There is a better and quickly way to read a .txt file, find a Match string ?

Hello everyone,

I’m trying to read a .txt file (used as a database), and find a “Match” string inside that.
So far I did it, but if I have more than 50.000 lines inside the txt file, it’s going to take couple seconds to find that…

The .txt file looks like this:
18429800
18429801
18429802
18429803
18429804
18429805

Here is the code I’m using:

/*
  SD card read/write
 
 This example shows how to read and write data to and from an SD card file 	
 The circuit:
 * SD card attached to SPI bus as follows:
 ** MOSI - pin 11
 ** MISO - pin 12
 ** CLK - pin 13
 ** CS - pin 4
 
 created   Nov 2010
 by David A. Mellis
 modified 9 Apr 2012
 by Tom Igoe
 
 This example code is in the public domain.
 	 
 */
 
#include <SD.h>

File myFile;
char buf[10];

void setup()
{
 // Open serial communications and wait for port to open:
  Serial.begin(9600);
   while (!Serial) {
    ; // wait for serial port to connect.
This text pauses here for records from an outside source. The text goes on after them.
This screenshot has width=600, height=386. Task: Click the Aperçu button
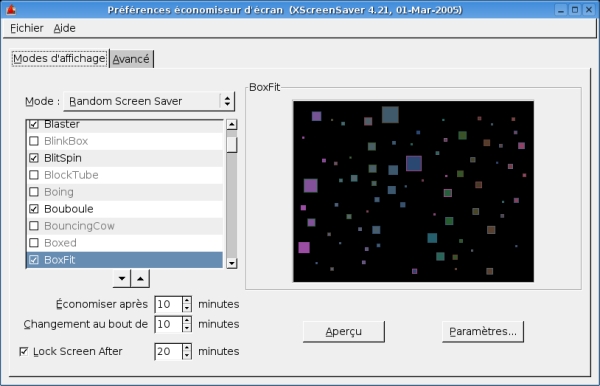344,331
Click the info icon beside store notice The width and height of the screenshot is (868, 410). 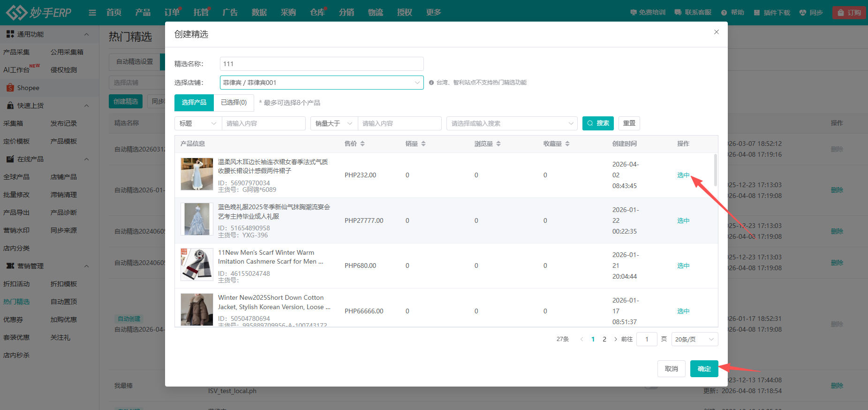[431, 83]
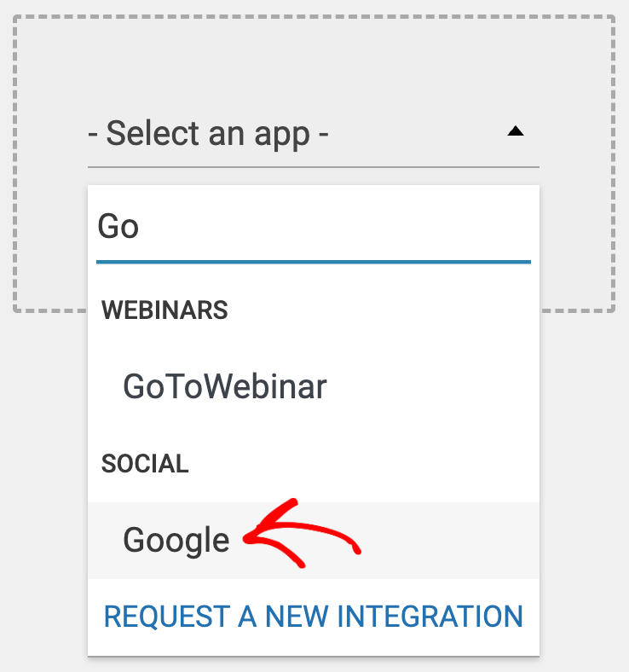
Task: Click the "- Select an app -" label text
Action: pos(209,134)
Needed for Leonardo only
  }


  Serial.print("Initializing SD card...");
  // On the Ethernet Shield, CS is pin 4. It's set as an output by default.
  // Note that even if it's not used as the CS pin, the hardware SS pin 
  // (10 on most Arduino boards, 53 on the Mega) must be left as an output 
  // or the SD library functions will not work. 
   pinMode(10, OUTPUT);
   
  if (!SD.begin(4)) {
    Serial.println("initialization failed!");
    return;
  }
  Serial.println("initialization done.");  
    
  // re-open the file for reading:
  myFile = SD.open("test.txt");
  if (myFile) {
    Serial.println("test.txt:");
    
    // read from the file until there's nothing else in it:    
    while (myFile.available()) {    	
        myFile.read(buf,10);
        //if(strncmp(&buf[0],"18429882",8)==0)
        if(strncmp(buf, "18438846", 8) == 0)
        {
            Serial.println("Match!");
           break;     
        } 
    }
    // close the file:
    myFile.close();
  } else {
  	// if the file didn't open, print an error:
    Serial.println("error opening test.txt");
  }
}

void loop()
{
	// nothing happens after setup
}

So far I did it, but if I have more than 50.000 lines inside the txt file, it’s going to take couple seconds to find that…

It would be better to break the 50,000 line file up into a series of much smaller files. 50 files with 1000 records can be scanned a lot faster than one 50,000 record file, if there is consistency as to which file (or small group of files) the record should be in.

Another possibility is to have the file contain ranges. The snippet you posted could be one record:
18429800 - 18429805
Then, read a record, until the / is encountered, parse it (to get the start and end tokens), and use strtoul() to get the values as numbers. Do the same for the target. Comparing numbers is faster than comparing strings.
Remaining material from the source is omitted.